Dan Culloton: Something you have touched significantly is emerging markets. You've had the significant stake in both the Global and International Funds and in the Stock Fund to an extent too. Does it still make sense given where valuations are in emerging markets to maintain a very large stake in those developing countries?
Diana Strandberg: Well, we invest in individual companies and we're less focused on whether they happen to be in a developed market or an emerging market where we can become part owners of a company as I said with a good business franchise and attractive valuation. And importantly, that's managed for the long-term owner. We pay a lot of attention to governance.
When we look at the companies that we own that happen to be domiciled in the emerging markets, and I'd like to point out we own many companies that are domiciled in the developed world that have extensive reach into the emerging markets as well. But when we look at the companies that are domiciled in the emerging markets, we think the valuations are reasonable. In many cases, the growth prospects are quite attractive, and the profitability, the margin structures, the returns on capital and the balance sheets are more attractive than their developed market peers.
Culloton: How are your holdings within emerging markets or with exposure to emerging markets insulated or protected from the concerns about rising inflation, particularly commodity inflation across the developing world?
Strandberg: Well, one of the things that we want think about with any company is really, what are the drivers of its margin structure. So, inflation to the extent that it shows up, for example on costs, we want to think about how that might affect margin structure whether the company has pricing power. When we think about how we're positioned and again this isn't a top down mandate, but where we've found investment value in a developing world in particular has been in the area of financial services and in the area of telecom services.

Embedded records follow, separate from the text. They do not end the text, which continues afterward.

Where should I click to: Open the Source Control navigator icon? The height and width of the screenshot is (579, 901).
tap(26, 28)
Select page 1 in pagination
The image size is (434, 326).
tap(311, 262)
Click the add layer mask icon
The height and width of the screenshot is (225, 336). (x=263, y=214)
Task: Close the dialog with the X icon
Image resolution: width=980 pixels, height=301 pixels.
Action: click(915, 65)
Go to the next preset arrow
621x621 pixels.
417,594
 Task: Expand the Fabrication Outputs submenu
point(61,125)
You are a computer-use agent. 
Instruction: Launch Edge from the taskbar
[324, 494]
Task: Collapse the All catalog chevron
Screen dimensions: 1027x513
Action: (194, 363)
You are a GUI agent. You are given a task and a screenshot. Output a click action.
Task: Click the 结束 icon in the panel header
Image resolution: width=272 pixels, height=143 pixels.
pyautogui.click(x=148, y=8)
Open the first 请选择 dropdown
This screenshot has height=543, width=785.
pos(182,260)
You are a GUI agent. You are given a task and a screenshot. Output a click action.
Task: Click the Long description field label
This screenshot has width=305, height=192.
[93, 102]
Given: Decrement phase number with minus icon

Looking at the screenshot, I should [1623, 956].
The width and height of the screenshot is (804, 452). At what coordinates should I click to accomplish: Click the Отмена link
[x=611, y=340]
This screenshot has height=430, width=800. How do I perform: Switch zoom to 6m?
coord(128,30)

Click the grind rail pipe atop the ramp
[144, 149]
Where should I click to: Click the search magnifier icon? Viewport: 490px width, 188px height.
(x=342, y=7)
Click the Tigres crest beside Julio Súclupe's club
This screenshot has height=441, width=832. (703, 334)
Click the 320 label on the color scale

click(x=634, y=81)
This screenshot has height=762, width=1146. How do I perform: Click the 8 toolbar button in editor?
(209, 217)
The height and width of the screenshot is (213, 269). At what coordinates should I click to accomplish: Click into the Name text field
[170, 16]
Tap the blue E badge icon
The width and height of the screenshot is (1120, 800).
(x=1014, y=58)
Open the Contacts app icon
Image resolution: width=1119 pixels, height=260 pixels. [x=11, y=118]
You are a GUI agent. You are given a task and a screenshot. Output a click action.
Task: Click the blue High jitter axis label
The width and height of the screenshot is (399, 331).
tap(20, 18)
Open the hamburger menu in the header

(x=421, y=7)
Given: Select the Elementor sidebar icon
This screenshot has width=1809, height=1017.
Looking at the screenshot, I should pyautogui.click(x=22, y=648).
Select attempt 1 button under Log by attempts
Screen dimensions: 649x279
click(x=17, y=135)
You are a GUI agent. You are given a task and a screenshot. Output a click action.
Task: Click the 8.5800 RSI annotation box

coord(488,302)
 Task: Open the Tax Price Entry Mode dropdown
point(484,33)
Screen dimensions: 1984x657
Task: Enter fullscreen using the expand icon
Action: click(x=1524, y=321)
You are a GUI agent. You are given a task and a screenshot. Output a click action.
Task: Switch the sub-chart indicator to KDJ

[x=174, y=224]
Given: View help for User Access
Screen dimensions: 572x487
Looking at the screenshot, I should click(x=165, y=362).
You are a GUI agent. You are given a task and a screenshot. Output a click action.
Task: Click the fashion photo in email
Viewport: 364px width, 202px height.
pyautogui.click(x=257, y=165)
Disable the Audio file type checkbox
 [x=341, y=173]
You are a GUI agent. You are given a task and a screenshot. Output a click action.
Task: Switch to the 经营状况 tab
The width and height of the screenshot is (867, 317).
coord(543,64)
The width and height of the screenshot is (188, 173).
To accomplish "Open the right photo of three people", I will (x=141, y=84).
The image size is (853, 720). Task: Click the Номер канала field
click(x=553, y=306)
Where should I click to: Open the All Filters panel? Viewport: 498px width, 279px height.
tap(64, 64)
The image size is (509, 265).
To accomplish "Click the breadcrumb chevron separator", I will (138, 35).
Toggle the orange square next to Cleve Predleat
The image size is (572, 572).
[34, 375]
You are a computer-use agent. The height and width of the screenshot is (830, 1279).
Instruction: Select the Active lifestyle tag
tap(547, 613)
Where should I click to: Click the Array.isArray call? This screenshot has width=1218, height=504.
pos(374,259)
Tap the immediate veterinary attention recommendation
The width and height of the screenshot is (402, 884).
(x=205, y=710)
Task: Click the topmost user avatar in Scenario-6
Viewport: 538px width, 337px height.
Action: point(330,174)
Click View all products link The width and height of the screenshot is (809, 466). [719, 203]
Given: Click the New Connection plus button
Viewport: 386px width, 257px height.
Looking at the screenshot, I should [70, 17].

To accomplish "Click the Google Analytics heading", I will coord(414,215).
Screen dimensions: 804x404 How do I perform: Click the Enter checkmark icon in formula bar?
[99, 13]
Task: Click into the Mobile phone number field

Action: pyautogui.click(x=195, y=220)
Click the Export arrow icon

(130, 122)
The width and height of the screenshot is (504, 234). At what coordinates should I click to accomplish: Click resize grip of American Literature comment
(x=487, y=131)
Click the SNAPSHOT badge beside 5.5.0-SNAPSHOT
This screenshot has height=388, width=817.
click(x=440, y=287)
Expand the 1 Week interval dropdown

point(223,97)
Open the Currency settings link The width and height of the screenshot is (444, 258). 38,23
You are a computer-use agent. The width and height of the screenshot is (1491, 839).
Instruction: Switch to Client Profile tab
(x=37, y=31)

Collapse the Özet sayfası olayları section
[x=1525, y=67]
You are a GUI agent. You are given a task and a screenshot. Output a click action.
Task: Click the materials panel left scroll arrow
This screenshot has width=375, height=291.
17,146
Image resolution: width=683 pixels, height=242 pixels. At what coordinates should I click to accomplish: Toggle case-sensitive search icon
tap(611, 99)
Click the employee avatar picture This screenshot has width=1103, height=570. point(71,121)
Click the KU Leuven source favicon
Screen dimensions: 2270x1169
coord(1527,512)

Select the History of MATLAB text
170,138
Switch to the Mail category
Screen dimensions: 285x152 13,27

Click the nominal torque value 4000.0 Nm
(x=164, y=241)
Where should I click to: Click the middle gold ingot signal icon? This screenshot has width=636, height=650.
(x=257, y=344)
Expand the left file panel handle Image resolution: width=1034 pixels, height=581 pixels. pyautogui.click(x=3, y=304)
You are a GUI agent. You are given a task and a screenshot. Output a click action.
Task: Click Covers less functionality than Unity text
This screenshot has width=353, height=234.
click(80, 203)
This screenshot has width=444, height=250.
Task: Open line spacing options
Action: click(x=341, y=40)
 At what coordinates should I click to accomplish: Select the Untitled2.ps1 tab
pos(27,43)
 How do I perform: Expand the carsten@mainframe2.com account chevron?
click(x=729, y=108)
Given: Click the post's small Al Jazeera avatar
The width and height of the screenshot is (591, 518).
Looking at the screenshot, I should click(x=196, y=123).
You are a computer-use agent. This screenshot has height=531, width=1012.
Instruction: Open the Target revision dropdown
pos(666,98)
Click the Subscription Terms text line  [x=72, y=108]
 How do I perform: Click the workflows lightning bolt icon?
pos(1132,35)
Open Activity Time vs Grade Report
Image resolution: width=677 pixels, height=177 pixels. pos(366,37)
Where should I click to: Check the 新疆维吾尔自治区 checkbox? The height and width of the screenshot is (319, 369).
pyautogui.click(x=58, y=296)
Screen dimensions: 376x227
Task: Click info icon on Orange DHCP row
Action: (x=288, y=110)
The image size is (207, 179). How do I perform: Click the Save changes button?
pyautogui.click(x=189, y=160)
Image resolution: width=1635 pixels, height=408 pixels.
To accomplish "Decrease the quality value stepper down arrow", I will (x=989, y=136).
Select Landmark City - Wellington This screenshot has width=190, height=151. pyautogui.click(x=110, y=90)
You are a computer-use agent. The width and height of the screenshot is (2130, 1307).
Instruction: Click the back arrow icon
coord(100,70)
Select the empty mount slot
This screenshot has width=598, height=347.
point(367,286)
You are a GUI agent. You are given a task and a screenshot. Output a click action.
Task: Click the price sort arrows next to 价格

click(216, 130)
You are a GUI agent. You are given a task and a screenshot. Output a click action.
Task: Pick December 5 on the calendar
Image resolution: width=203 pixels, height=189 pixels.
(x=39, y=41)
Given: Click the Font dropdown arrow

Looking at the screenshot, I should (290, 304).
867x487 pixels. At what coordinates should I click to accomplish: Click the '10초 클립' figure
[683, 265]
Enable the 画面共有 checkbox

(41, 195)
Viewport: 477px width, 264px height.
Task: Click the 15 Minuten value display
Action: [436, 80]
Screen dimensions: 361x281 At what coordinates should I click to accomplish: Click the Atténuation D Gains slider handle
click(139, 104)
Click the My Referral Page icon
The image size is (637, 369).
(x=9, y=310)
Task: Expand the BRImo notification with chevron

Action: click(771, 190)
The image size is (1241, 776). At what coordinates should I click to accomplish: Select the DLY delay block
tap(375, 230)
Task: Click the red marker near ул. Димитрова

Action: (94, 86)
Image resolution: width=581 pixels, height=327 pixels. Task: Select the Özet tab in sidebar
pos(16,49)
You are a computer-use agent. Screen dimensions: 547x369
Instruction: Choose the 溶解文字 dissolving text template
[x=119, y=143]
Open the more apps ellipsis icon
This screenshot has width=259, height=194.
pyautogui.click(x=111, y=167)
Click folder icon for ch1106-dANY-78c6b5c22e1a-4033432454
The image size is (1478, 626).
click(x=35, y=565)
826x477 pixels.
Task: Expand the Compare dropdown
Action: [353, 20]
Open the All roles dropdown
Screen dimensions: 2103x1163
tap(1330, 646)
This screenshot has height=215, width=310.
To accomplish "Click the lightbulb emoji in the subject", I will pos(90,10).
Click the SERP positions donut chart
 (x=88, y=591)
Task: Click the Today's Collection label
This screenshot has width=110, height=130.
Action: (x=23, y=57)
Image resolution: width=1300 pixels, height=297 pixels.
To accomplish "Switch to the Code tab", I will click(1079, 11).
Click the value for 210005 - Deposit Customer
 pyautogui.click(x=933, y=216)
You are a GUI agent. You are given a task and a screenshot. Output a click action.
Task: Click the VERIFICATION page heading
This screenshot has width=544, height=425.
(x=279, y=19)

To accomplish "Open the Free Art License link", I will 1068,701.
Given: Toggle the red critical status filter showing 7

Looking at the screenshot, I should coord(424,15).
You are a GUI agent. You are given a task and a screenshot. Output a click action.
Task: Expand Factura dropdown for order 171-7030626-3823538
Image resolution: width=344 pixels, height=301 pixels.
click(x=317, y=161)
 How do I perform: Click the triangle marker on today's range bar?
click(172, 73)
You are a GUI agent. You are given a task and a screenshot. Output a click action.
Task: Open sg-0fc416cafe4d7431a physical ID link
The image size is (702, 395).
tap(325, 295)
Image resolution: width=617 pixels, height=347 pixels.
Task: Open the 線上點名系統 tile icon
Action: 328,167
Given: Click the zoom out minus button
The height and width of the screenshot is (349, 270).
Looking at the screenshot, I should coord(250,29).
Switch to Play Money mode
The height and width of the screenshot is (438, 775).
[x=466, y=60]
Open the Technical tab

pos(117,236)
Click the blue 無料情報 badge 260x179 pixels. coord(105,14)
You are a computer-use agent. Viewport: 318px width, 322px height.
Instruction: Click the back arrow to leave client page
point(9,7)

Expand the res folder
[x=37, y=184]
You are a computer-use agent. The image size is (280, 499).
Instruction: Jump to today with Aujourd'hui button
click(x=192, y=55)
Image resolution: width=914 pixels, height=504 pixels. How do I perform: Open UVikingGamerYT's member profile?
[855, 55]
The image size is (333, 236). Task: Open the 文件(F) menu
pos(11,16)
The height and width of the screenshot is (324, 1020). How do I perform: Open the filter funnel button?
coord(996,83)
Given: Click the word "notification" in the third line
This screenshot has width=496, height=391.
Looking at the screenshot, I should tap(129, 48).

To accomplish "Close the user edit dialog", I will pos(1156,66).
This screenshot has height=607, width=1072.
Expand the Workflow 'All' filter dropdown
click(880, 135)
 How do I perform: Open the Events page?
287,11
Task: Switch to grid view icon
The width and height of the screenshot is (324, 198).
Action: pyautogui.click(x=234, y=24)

We haven't been as invested in areas of energy or commodities where you're seeing the benefits of rising costs. Copper prices, iron ore prices, oil prices. But where there are second order impacts of rising costs of production for these companies and their margin structures are quite high right now. They are at near if not at new record margins. So, cost pressures, we think could affect margins and then by extension affect share prices. We're also not as heavily invested in consumer staples companies for valuation reasons. We think those are companies that could face some margin pressure as well.